As the patent battle between Fitbit and Jawbone neared its settlement, the two companies reportedly entertained talks around a potential acquisition. However, those discussions broke down, and Jawbone is now scrambling to raise funds to continue operating.
The Financial Times reports (subscription required) that talks were preliminary and came to an end when Fitbit suggested a price that “was a tiny fraction of Jawbone’s $1.5 billion valuation” from a year ago, when it raised $165 million in funding.
Now that the potential marriage is out of the question, Jawbone has to figure out its financial future. The company faces pressure not only externally, but internally from its investors. Investment manager BlackRock put in $300 million and has reportedly indicated its desire to have Jawbone sold. The company has since hired an investment bank to enlist bids, but chief executive Hosain Rahman wrote in an email obtained by Fortune last year that no significant interest had arisen.
Today’s reports also indicate that things may be turning up a bit, as Jawbone could be close to securing funds from an undisclosed investor.
Had a deal gone through, it would have been another consolidation in the wearable market, joining Fitbit’s acquisition of European smartwatch brand Vector this week, of Pebble late last year, with Pebble’s subsequent shutdown.
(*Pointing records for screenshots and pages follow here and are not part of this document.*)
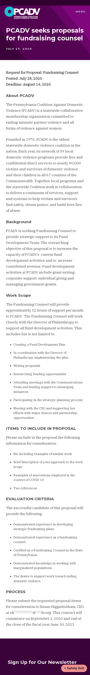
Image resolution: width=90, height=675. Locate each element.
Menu (81, 11)
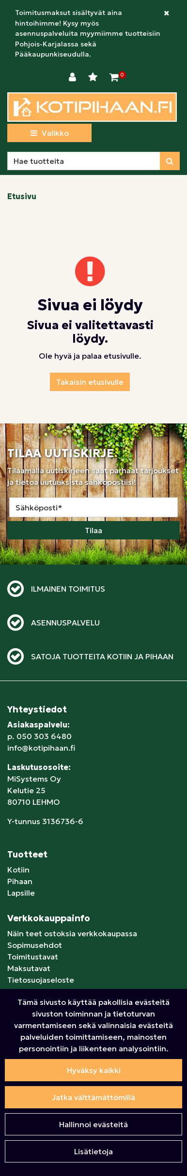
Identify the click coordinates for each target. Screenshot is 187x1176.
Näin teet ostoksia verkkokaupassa (72, 933)
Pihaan (19, 881)
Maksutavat (28, 968)
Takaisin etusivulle (90, 382)
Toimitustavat (32, 956)
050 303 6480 (44, 736)
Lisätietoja (93, 1151)
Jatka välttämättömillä (93, 1097)
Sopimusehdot (34, 945)
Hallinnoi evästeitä (93, 1124)
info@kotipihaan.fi (41, 748)
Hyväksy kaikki (94, 1070)
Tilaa (93, 530)
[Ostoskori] (114, 77)
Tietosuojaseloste (40, 980)
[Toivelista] (94, 77)
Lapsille (21, 893)
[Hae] (83, 161)
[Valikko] (49, 133)
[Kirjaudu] (73, 77)
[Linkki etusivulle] (92, 107)
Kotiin (18, 869)
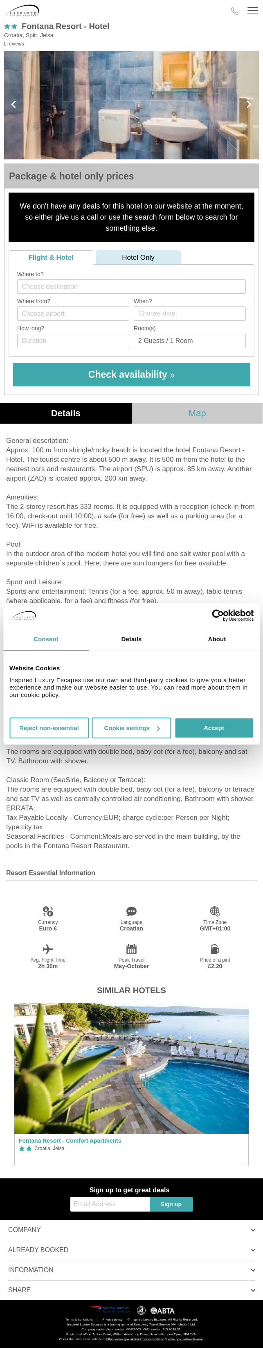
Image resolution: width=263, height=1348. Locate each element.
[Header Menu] (253, 11)
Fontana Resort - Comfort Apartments (70, 1140)
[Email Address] (110, 1204)
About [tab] (217, 638)
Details (66, 413)
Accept (214, 727)
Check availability (131, 374)
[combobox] (131, 286)
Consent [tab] (46, 638)
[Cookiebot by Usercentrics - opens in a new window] (218, 615)
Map (197, 413)
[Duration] (73, 341)
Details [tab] (131, 638)
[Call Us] (234, 11)
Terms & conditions (79, 1319)
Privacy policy (112, 1319)
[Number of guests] (190, 341)
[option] (131, 1085)
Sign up (171, 1204)
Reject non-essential (49, 727)
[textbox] (136, 286)
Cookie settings (132, 727)
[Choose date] (190, 313)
Of course, it would have also been interesting because for more than a year, Jawbone and Fitbit had been suing each other, alleging patent infringement and theft of trade secrets. Fitbit dropped the case involving the former issue near the end of December — a trial in the International Trade Commission had been scheduled for March. However, the case centered around trade secret misappropriation is set for trial this year in a California state court.
We’ve reached out to both Jawbone and Fitbit for comment and will update if we hear back.